> REQUIREMENT: Work out how many lines in the data below include "Maskvoje", then reply with that number only.

Stored data:
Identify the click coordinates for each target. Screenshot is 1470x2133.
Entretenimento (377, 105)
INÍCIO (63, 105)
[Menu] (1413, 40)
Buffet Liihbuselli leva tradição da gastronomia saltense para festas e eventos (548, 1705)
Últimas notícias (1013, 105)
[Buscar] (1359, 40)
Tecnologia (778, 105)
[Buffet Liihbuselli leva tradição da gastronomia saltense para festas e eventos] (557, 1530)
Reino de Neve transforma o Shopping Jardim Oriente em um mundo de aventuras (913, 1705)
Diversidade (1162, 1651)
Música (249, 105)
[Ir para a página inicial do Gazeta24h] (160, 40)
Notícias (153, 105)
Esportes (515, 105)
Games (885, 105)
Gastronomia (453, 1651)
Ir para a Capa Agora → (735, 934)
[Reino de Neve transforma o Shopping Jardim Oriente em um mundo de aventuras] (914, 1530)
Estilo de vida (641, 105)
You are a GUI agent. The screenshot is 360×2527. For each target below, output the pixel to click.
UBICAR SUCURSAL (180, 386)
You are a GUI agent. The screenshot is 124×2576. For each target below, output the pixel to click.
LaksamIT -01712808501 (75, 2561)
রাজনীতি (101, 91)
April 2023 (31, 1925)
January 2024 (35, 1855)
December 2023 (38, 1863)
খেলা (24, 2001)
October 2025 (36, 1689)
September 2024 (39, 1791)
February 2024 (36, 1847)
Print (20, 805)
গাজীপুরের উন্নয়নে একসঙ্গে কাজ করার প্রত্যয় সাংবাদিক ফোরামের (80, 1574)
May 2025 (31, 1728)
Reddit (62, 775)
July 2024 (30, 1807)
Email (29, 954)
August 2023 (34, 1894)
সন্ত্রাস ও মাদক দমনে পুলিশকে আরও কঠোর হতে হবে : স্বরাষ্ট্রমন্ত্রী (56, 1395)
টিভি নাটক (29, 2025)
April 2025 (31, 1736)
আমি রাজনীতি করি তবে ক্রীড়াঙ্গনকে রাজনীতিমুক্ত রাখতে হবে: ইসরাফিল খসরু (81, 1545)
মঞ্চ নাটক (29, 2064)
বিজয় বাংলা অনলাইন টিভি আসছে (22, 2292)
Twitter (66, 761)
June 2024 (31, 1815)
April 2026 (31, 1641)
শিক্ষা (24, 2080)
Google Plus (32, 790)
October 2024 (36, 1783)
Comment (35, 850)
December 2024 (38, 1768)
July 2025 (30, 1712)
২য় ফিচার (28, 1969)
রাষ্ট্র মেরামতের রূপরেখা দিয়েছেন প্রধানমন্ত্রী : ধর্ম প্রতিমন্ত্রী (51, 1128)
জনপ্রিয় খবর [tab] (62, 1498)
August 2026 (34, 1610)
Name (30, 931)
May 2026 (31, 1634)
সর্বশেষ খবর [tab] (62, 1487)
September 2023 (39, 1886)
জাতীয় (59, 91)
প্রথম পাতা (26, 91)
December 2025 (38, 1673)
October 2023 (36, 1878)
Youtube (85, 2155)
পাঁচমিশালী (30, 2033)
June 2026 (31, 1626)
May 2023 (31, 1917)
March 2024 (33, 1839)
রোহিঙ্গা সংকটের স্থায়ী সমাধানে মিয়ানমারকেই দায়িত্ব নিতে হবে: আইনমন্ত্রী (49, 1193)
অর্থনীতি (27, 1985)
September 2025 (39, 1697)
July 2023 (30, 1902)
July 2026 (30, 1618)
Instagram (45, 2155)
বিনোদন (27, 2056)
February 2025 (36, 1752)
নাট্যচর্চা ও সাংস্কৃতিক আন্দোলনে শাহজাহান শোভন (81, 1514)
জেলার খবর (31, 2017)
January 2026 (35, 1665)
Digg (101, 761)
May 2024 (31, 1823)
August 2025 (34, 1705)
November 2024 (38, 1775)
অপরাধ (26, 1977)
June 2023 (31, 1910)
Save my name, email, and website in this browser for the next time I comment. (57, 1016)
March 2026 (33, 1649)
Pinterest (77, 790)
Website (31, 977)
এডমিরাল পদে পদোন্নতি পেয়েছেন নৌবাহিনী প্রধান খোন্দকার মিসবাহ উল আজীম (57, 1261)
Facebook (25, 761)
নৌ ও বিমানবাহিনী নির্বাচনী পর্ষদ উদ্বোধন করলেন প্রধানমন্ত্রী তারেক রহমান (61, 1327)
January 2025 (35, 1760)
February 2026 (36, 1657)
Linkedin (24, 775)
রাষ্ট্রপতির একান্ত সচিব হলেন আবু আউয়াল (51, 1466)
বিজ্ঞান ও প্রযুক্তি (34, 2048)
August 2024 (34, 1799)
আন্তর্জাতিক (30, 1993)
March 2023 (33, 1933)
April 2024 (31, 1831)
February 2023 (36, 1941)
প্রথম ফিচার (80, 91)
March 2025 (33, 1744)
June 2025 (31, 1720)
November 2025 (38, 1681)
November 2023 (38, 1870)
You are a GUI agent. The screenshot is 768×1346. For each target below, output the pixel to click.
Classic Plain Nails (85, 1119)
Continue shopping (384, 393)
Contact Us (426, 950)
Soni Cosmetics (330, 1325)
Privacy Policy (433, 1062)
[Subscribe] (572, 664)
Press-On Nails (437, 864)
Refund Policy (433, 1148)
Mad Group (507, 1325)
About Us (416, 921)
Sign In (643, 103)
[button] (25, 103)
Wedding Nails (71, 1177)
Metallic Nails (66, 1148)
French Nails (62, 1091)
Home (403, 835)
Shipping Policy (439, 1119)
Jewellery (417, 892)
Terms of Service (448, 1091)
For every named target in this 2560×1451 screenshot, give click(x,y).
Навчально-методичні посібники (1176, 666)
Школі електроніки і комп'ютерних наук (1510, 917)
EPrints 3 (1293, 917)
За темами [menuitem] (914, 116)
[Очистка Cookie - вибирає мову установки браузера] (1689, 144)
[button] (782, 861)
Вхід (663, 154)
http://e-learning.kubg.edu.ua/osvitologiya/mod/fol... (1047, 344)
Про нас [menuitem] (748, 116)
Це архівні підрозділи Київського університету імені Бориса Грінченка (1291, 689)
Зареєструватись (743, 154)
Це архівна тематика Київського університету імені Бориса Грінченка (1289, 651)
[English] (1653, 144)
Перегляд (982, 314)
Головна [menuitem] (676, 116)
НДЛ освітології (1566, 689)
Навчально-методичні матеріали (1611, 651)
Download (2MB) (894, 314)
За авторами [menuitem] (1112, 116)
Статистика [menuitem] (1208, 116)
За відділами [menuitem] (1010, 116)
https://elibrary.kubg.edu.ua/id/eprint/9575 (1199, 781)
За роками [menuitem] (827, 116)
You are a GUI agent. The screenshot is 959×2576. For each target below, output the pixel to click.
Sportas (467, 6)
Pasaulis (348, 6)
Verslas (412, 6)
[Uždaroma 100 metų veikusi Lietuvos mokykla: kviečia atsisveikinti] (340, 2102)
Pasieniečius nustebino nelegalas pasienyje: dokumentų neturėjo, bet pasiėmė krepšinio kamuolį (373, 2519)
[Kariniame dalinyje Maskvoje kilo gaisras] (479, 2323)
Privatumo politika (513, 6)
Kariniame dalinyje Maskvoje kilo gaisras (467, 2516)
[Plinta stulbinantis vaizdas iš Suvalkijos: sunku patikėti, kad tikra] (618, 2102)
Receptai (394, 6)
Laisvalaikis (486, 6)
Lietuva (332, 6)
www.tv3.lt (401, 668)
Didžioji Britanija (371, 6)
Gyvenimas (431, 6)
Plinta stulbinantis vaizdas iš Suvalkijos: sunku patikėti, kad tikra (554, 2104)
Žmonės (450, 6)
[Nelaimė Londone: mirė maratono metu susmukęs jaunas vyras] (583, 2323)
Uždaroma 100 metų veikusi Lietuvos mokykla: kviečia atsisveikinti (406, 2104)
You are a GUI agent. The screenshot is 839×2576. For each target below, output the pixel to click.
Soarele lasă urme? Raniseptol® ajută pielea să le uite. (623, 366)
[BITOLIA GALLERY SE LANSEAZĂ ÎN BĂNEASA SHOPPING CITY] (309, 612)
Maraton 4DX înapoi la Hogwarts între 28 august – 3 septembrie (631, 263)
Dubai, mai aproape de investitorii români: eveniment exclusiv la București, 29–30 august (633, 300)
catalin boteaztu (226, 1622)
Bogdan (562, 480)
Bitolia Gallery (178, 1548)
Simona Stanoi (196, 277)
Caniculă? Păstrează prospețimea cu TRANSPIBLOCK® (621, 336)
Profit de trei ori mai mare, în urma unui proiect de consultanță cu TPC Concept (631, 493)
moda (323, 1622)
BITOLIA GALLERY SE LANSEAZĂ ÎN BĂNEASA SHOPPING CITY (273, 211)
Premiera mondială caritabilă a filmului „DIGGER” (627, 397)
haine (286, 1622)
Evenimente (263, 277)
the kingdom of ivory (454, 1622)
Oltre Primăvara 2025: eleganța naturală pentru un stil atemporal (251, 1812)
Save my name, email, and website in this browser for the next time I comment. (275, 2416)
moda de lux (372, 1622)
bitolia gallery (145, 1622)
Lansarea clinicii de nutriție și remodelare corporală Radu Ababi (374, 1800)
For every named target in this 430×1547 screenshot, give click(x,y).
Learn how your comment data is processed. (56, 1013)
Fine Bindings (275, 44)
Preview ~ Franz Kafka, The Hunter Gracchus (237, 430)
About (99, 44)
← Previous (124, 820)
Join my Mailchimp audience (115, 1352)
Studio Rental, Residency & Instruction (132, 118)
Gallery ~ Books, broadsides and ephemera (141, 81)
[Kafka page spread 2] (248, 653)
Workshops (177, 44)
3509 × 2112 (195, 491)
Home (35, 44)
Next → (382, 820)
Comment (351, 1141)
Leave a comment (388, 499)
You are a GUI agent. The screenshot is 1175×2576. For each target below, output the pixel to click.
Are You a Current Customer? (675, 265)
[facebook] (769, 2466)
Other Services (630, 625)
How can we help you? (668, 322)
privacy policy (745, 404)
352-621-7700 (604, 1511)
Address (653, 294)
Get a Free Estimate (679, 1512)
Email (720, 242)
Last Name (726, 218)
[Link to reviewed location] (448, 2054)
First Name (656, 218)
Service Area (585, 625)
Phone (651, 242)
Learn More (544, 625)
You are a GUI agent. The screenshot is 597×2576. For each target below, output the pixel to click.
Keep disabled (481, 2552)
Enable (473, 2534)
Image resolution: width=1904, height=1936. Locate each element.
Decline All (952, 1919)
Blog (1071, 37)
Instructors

> TASK ANSWER: 2